Projeto social motiva crianças e adolescentes de Foz à prática do bicicross

Foz do Iguaçu é uma das cidades do Estado com um dos melhores desempenhos no Bicicross, esporte que usa bicicletas especiais para corridas em pistas de terra. Grande parte do sucesso se deve a um projeto social, apoiado pela Secretaria Municipal de Esporte e Lazer, que incentiva a prática da modalidade para crianças e adolescentes.

Desde o início dos trabalhos com o esporte, em 2018, o projeto Amigos já reúne seis campeões estaduais, quatro campeões sul brasileiros e sete campeões nos jogos de Aventura e Natureza.

No evento mais recente, a Copa Toledo de Bicicross, realizada no domingo (8), foram quatro novos campeões em diversas categorias: Enzo Jun Misugi, na categoria pré bike; Ana Laura Gonçalves, na girls 13/14 anos; Ana Gabriela Pereira, na girls 15/16 anos e Dorival Gustavo da Silva, na categoria boys 15/16; além de três segundos lugares, um terceiro lugar e quatro quintos lugares.

 

Mudanças por meio do esporte

A presidente do projeto, Fabiana Gonçalves, conta que a iniciativa começou em 2012, na região do Portal da Foz, com cursos de música, dança, educação e também outros esportes.

Em 2018, com recursos da Prefeitura de Foz do Iguaçu e da Itaipu Binacional, foi construída a pista de BMX, como é popularmente conhecido o bicicross, e a procura pelo esporte aumentou. Hoje são 45 alunos matriculados na escolinha e outras 200 crianças e adolescentes assistidas pelo projeto.

“É maravilhoso este trabalho e poder ver jovens que não tinham esperança em viver algo diferente, estarem praticando um esporte que financeiramente não poderiam praticar e ainda por cima indo muito bem nas provas”, diz Fabiana.

Para se dedicarem mais aos treinos alguns dos pilotos que representam o município e recebem o Bolsa Atleta, além de contarem com o auxílio da Prefeitura para o custeio de viagens, apoio na pista e competições locais.
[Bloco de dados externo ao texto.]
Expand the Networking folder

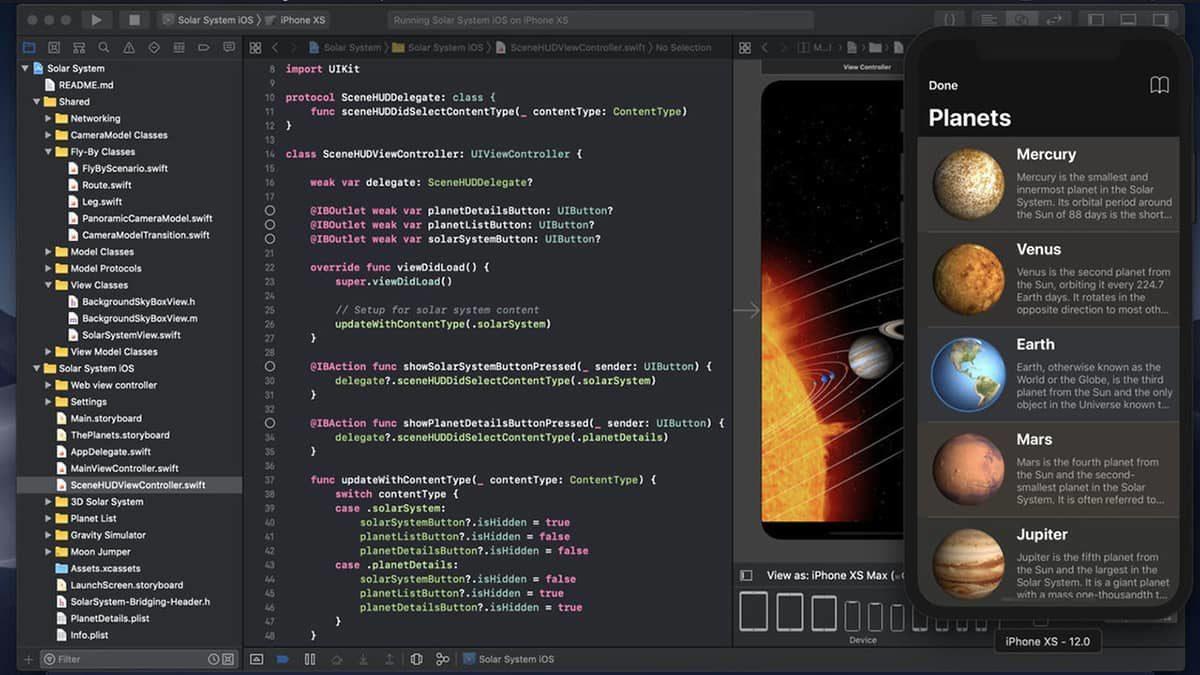(x=48, y=118)
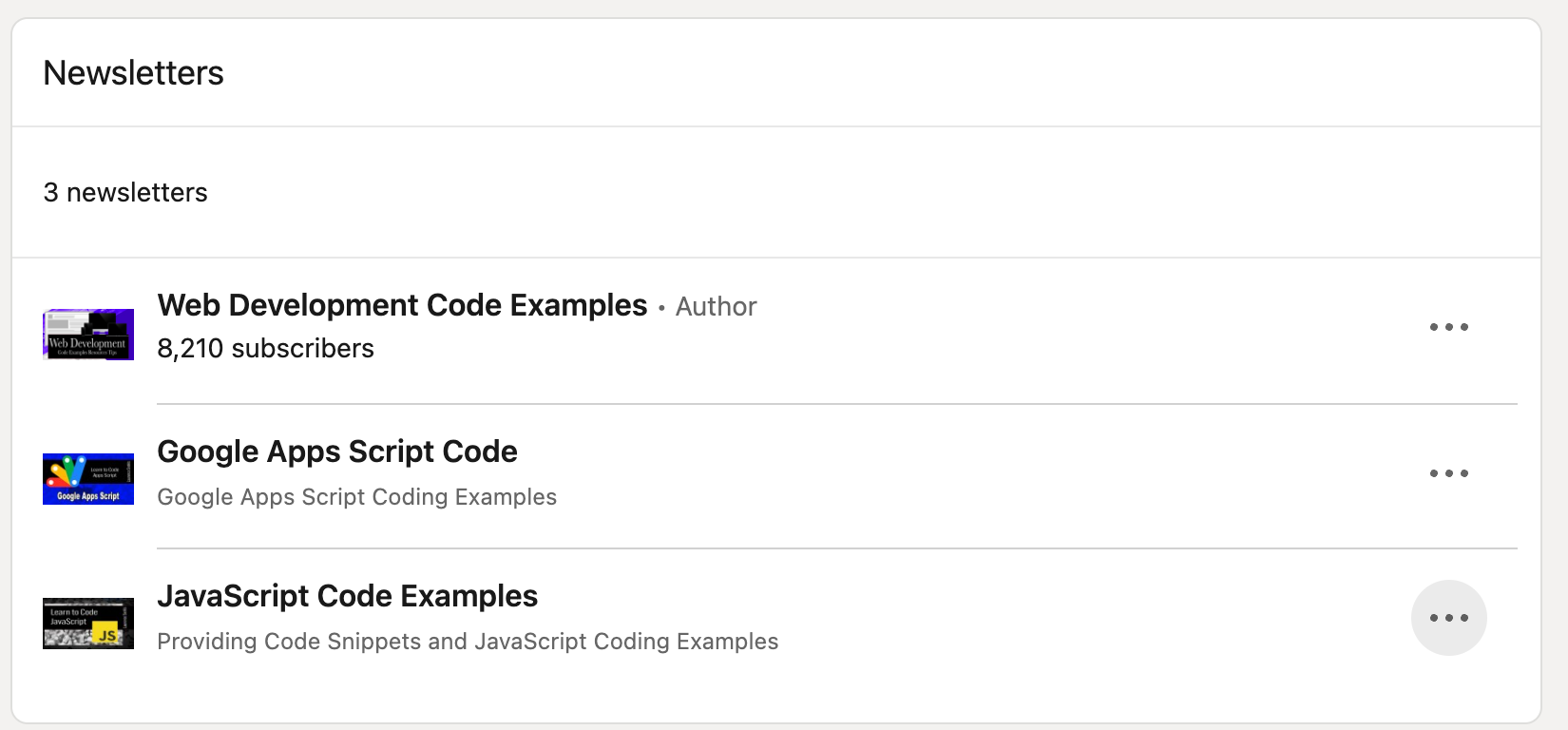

“Os talentos existem aos montes, por isso precisamos de apoios e iniciativas que permitam com que esses jovens pratiquem o esporte e conquistem grandes feitos. Para termos o orgulho, precisamos também fazer a nossa parte e incentivá-los com o que for necessário”, destaca o secretário de Esporte e Lazer, Antonio Sapia.

 

Talento encontrado

Um dos talentos do Bicicross com muito potencial é Dorival Gustavo da Silva, mais conhecido no meio como Paracetamol. Aos 16 anos, ele já é vice-campeão paranaense e conheceu o esporte por meio do projeto, em 2017, e coleciona marcas positivas para a ainda curta carreira.

“Foi um amigo meu do colégio quem me convidou para o projeto e logo de cara eu gostei de andar na pista, mas ainda não conseguia subir as rampas. Fui tentando até que finalmente consegui, e logo depois disso já fui para a primeira corrida oficial, onde eu consegui me destacar e ficar em segundo lugar”.
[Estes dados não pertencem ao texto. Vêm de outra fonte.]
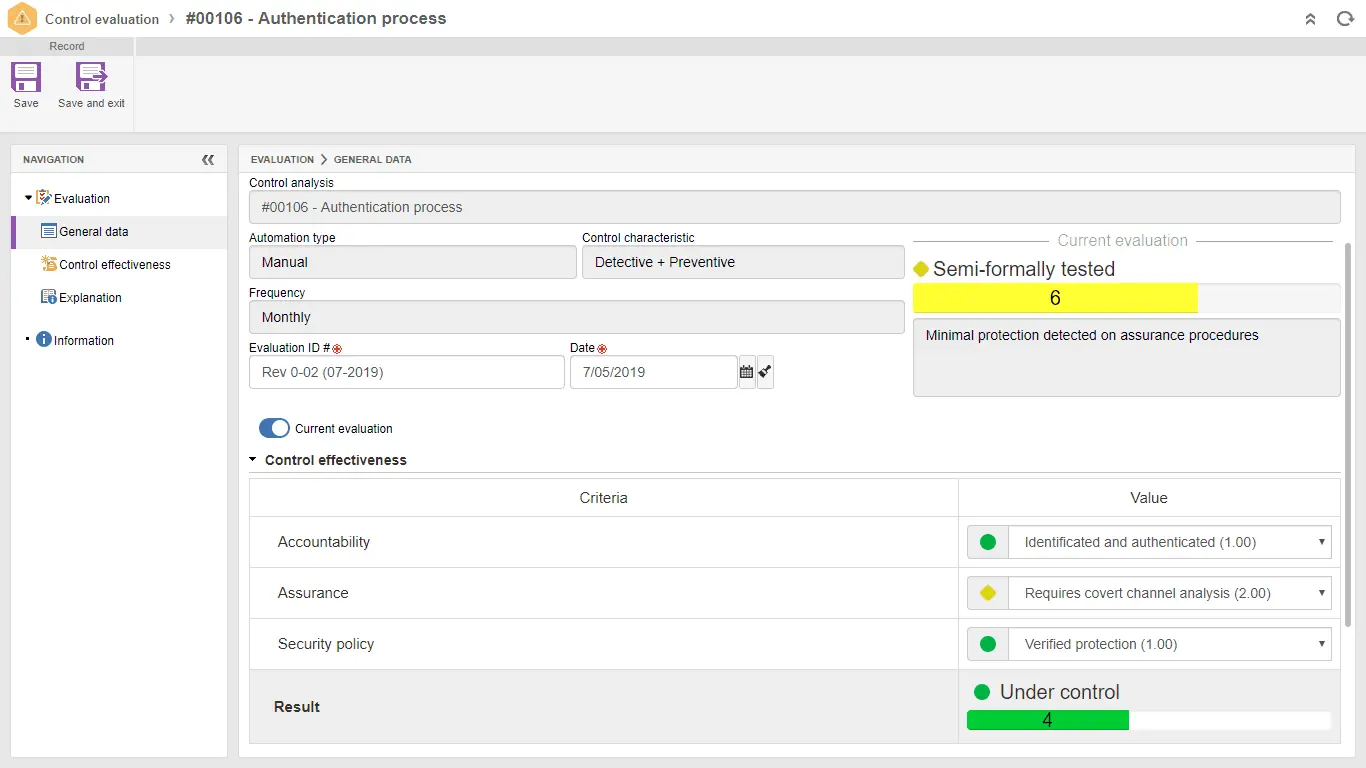This screenshot has width=1366, height=768.
Task: Open the Security policy value dropdown
Action: tap(1169, 644)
O jovem reúne ótimas histórias de superação no esporte, como em uma das etapas do campeonato paranaense de 2020, quando mesmo lesionado foi campeão. “Fiquei três meses sem treinar por conta de uma lesão no ombro e voltei uma semana antes da prova. O meu treinador disse que o importante era dar o meu melhor e não focar apenas no título. Mesmo assim me esforcei e consegui ser o campeão da etapa”, contou orgulhoso.

A intenção é seguir carreira no esporte e passar por cada etapa até atingir o sonho máximo, que é representar o Brasil nos Jogos Olímpicos. O caminho já foi trilhado e a equipe vai tentar disputar o Campeonato Brasileiro e sonhar com o Sul-Americano e o Mundial.
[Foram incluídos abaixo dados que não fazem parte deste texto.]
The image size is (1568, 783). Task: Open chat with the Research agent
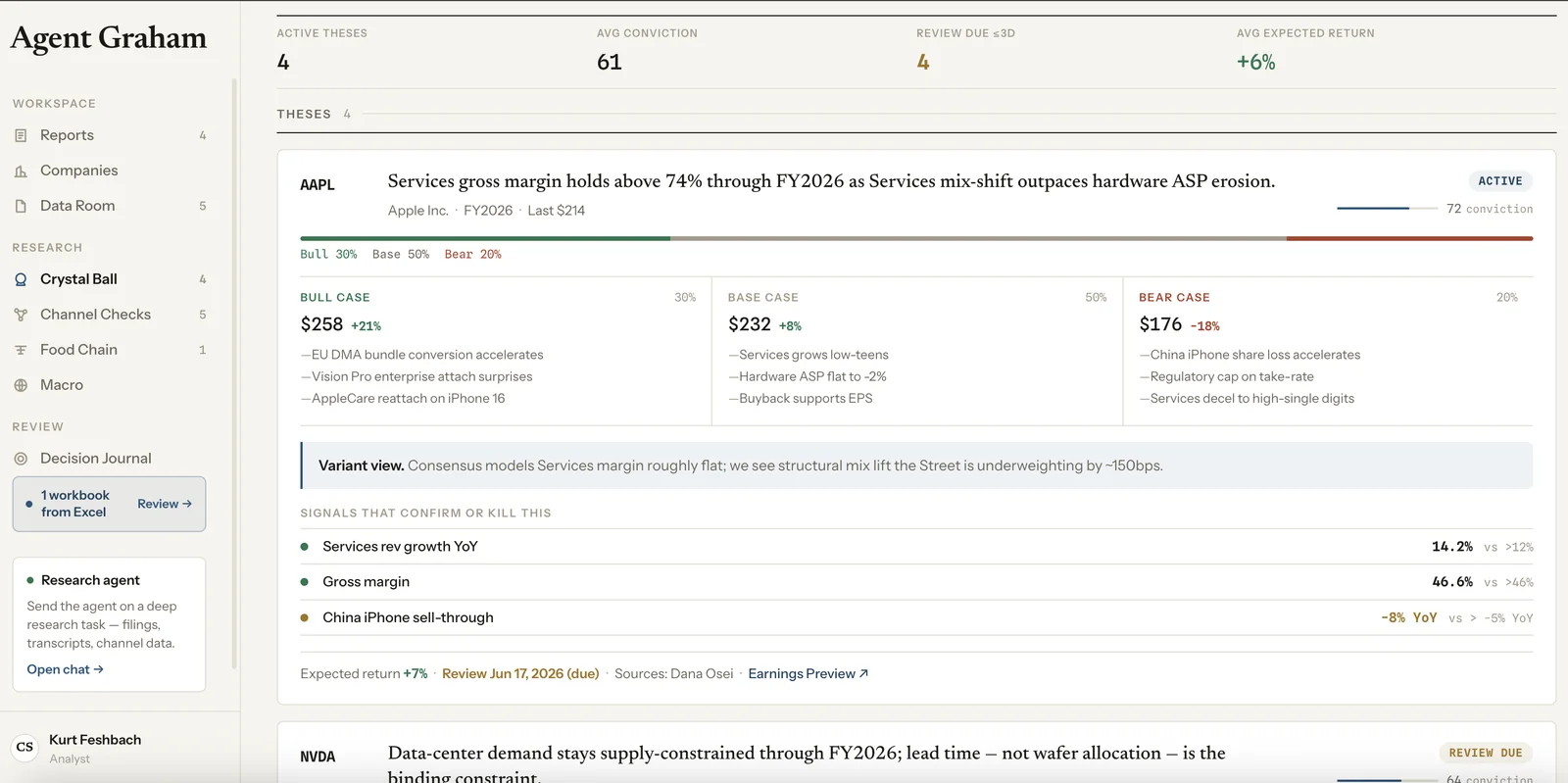65,669
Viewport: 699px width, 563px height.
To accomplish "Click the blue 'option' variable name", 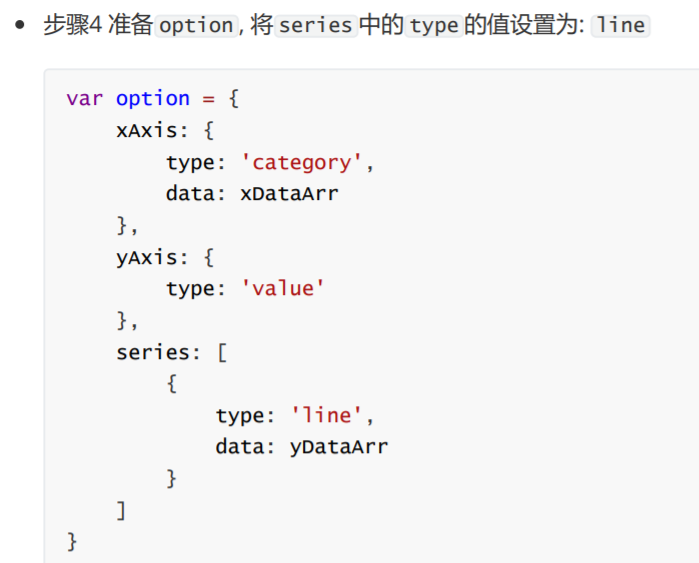I will tap(153, 99).
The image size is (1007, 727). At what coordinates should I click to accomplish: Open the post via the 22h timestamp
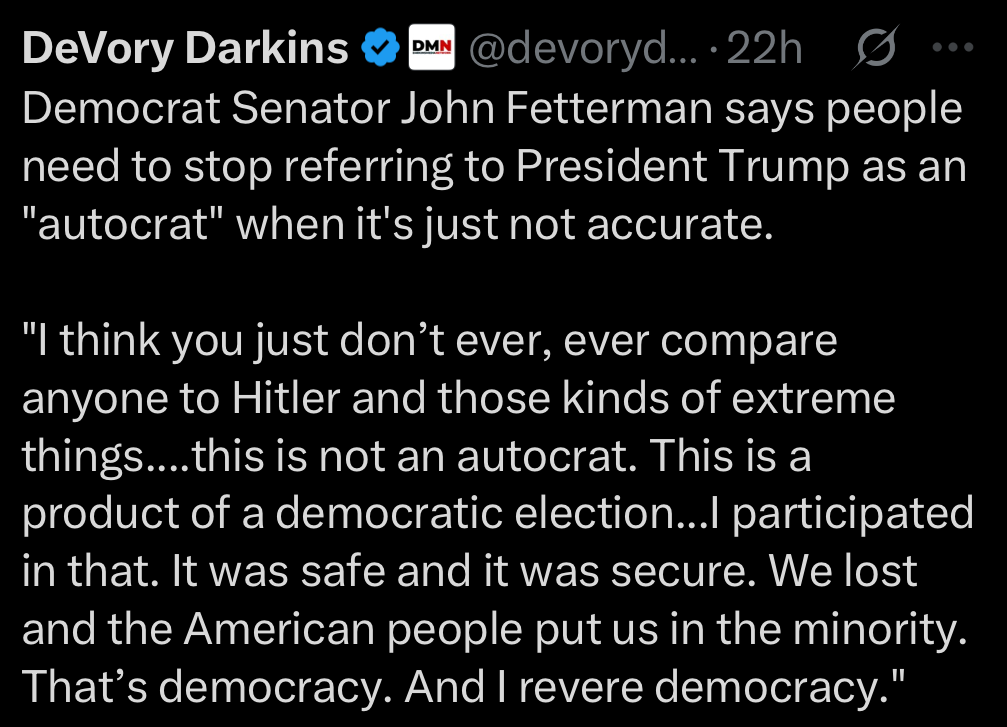click(x=764, y=48)
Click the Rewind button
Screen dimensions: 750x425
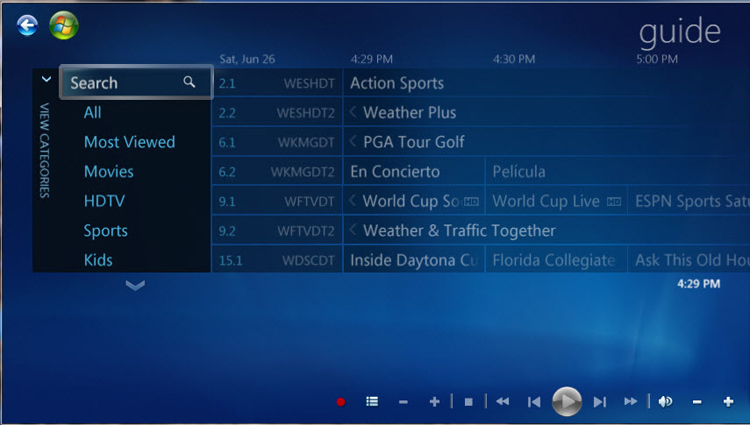502,402
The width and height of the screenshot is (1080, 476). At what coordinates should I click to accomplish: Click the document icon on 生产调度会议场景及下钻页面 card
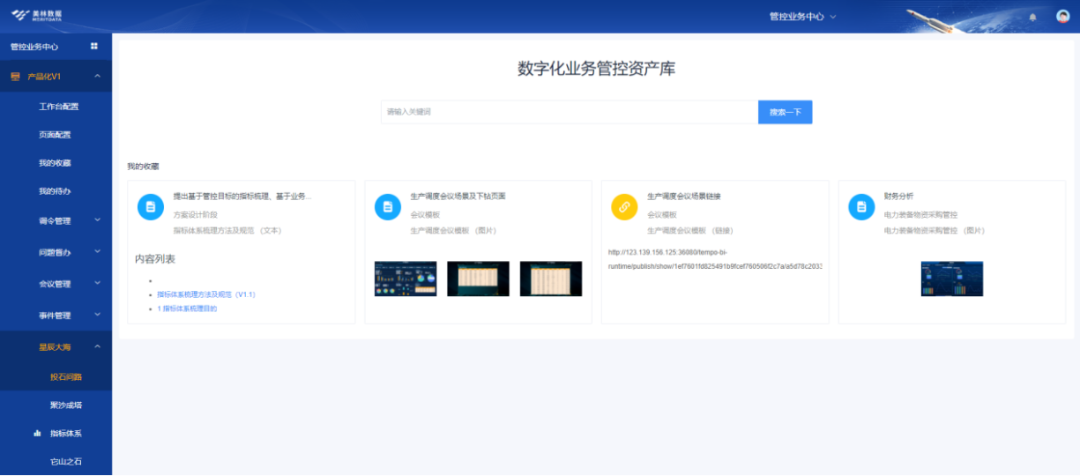pyautogui.click(x=387, y=207)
“Eu queria muito ganhar nem que fosse só um troféu quando comecei, mas hoje, com todo esse apoio, sonho em conseguir mais. Se der tudo certo, um dia eu quero representar o Brasil e o projeto em Olimpíadas. É um esporte que eu já amo muito”.

 

Como fazer parte

O projeto está sempre disposto a receber novos integrantes. Basta apenas comparecer na sede, localizada na Rua Beija Flor, 254, Portal da Foz, com documentos de identificação e acompanhados de um responsável. Para se inscrever, é necessário apenas ter acima de três anos.

“Eles são muito guerreiros! Precisam apenas que alguém dê a oportunidade e fazemos isso aqui porque acreditamos que eles vão mudar a história da família, da comunidade e de onde vivem”, concluiu Fabiana.